TASKS TO COMPLETE.
1 - Copy word for word the part of the docbot setup guide that opens with the words containing "2. Configure Environment" and closes with "Frontend (New Terminal)".
2 - In the docbot setup guide, which file handles ChromaDB management?
3 - Continue the docbot setup guide from the point where it stops.

1. Clone the Repository

git clone https://github.com/zenjahid/docbot.git
cd docbot

2. Install Dependencies

pip install -r requirements.txt

2. Configure Environment

cp .env.example .env
# Edit .env with your API keys (optional for free tier)

3. Run API Server

cd api
uvicorn main:app --reload --port 8000

4. Run Frontend (New Terminal)

cd app
streamlit run streamlit_app.py --server.port 8501

5. Access Application

Streamlit UI: http://localhost:8501
Swagger Docs: http://localhost:8000/docs

🧪 Proof of Working

Demo output PDFs showing the chatbot in action:

File	Description
`outputs/output.pdf`	demo run with chat history and sources
`outputs/output_2.pdf`	demo run with chat history and sources

📁 Project Structure

docbot/
├── api/
│   └── main.py           # FastAPI endpoints
├── app/
│   └── streamlit_app.py # Streamlit frontend
├── core/
│   ├── document_processor.py  # PDF/DOCX loading & chunking
│   ├── embeddings.py           # Free/Paid embedding factory
│   ├── vectorstore.py         # ChromaDB management
│   ├── memory.py              # Conversation memory
│   └── rag_chain.py           # RAG pipeline with hallucination control
├── config/
│   └── settings.py       # Pydantic settings
├── models/
│   └── schemas.py        # Pydantic models
├── outputs/                   # Demo output PDFs (proof of working)

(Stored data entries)
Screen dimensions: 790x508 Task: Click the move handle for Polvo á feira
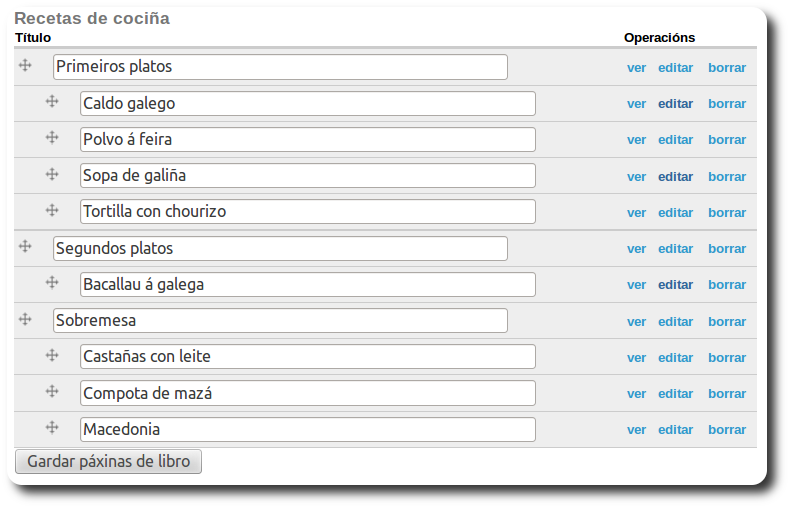53,138
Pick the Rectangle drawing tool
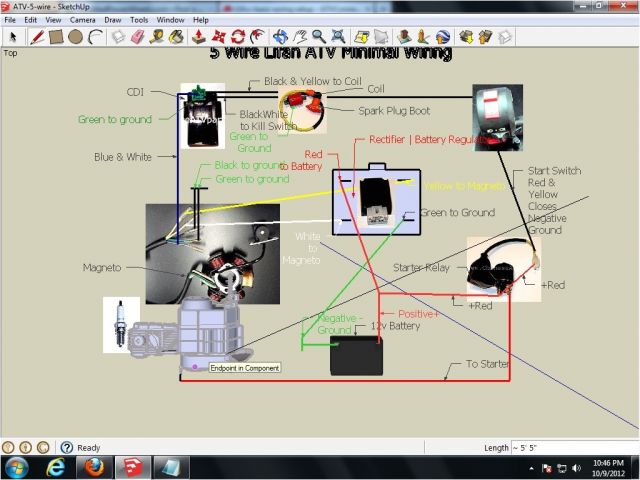This screenshot has width=640, height=480. pos(56,37)
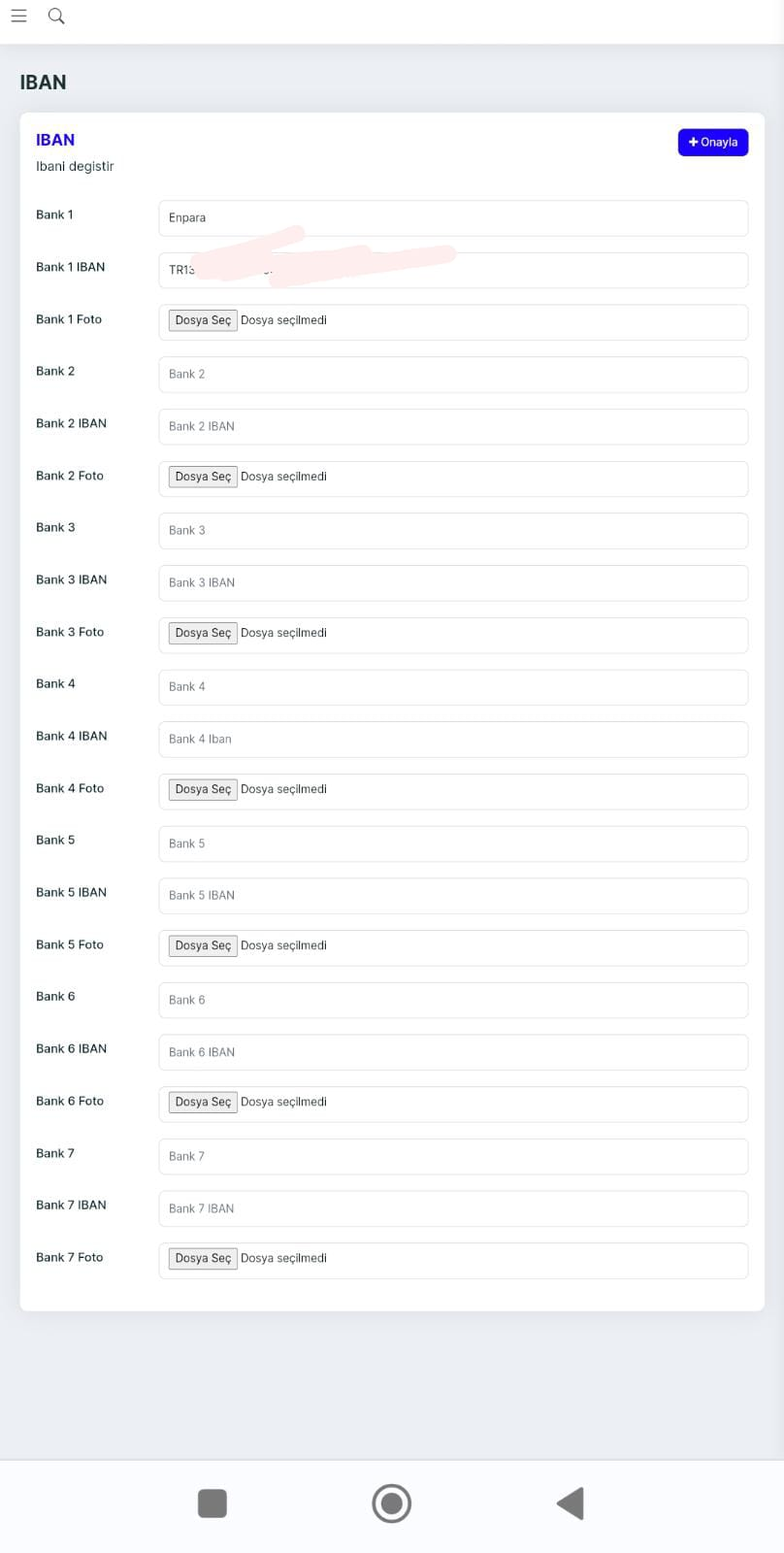Open the hamburger menu icon
This screenshot has height=1553, width=784.
click(x=18, y=16)
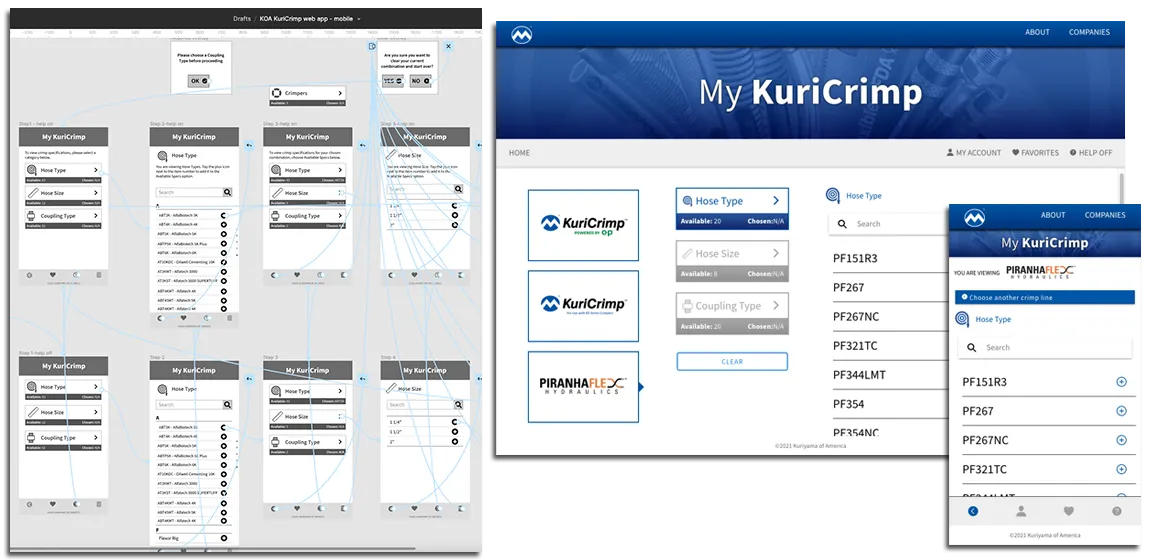Click the plus icon beside PF267NC in mobile view
1152x560 pixels.
1121,440
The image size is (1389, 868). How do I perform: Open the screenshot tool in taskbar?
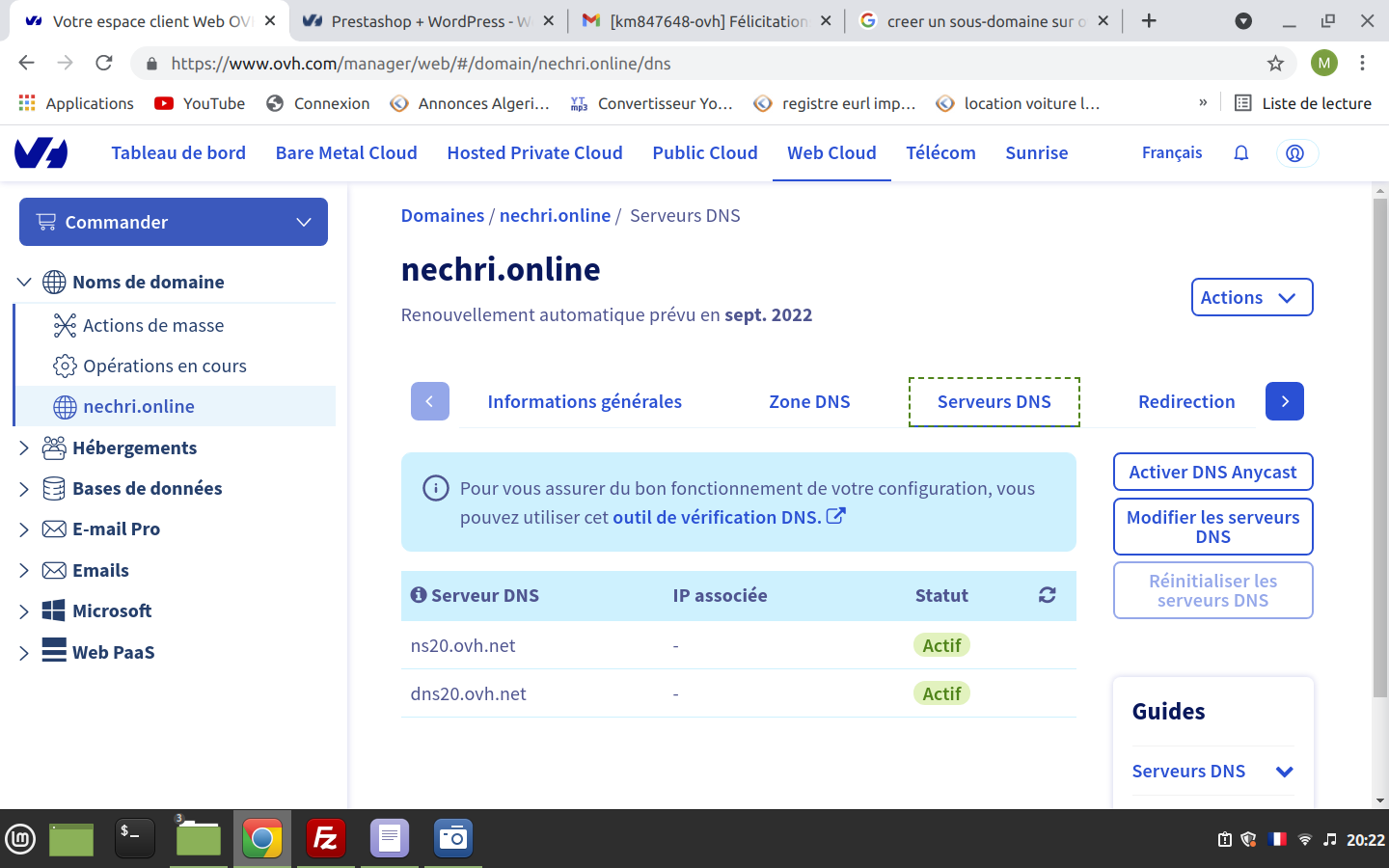point(452,838)
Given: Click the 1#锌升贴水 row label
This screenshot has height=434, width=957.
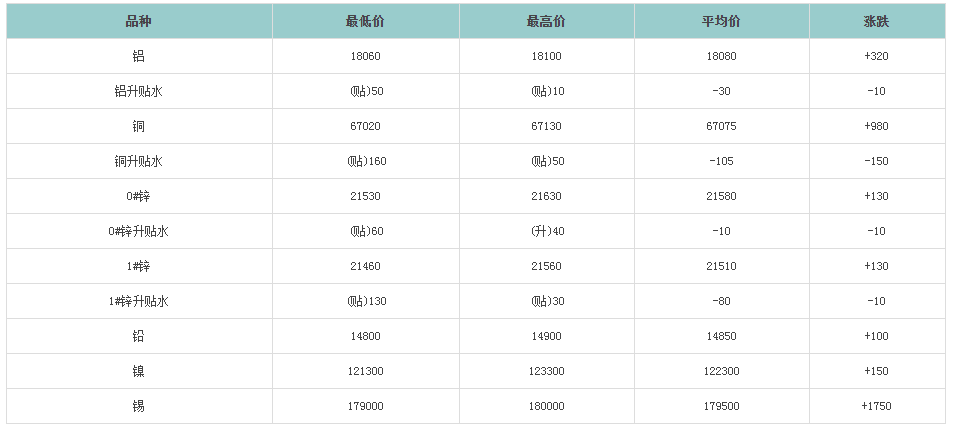Looking at the screenshot, I should point(139,301).
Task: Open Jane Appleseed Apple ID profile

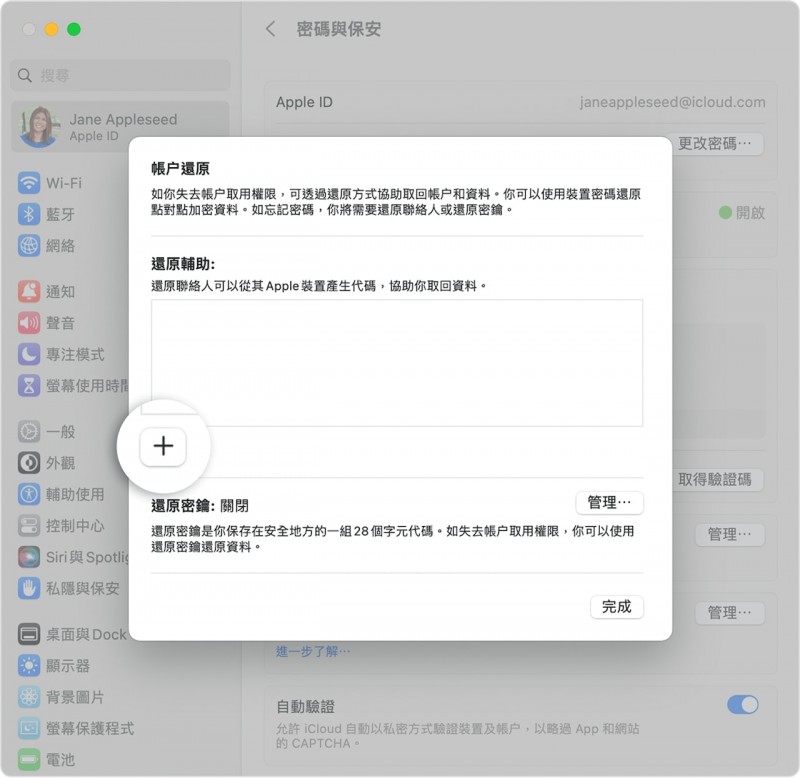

RESULTS BY TASK.
1 -
2. Configure Environment

cp .env.example .env
# Edit .env with your API keys (optional for free tier)

3. Run API Server

cd api
uvicorn main:app --reload --port 8000

4. Run Frontend (New Terminal)

2 - vectorstore.py, in the core folder.

3 -
│   ├── output.pdf
│   └── output_2.pdf
├── .env.example          # Environment template
├── requirements.txt      # Dependencies
└── README.md             # This file

🔧 Configuration

Environment Variables

Variable	Default	Description
`EMBEDDING_PROVIDER`	`free_huggingface`	`free_huggingface`, `free_watsonx`, `paid_openai`, `paid_gemini`
`FREE_EMBEDDING_MODEL`	`all-MiniLM-L6-v2`	HuggingFace model for free embeddings
`WATSONX_PROJECT_ID`	-	Required for IBM WatsonX (get from IBM Cloud)
`WATSONX_URL`	`https://us-south.ml.cloud.ibm.com`	IBM WatsonX endpoint
`OPENAI_API_KEY`	-	Required for OpenAI embedding/LLM
`GEMINI_API_KEY`	-	Required for Gemini embedding/LLM
`LLM_PROVIDER`	`gemini`	`openai` or `gemini`
`CHROMA_PERSIST_DIRECTORY`	`./chroma_db`	ChromaDB storage path

Embedding Options

Provider	Cost	Quality	Setup Required
HuggingFace sentence-transformers	$0 (local)	Good	None (runs on your machine)
IBM WatsonX (from docchat-docling)	$0 (free tier)	Good	IBM Cloud account (Lite tier)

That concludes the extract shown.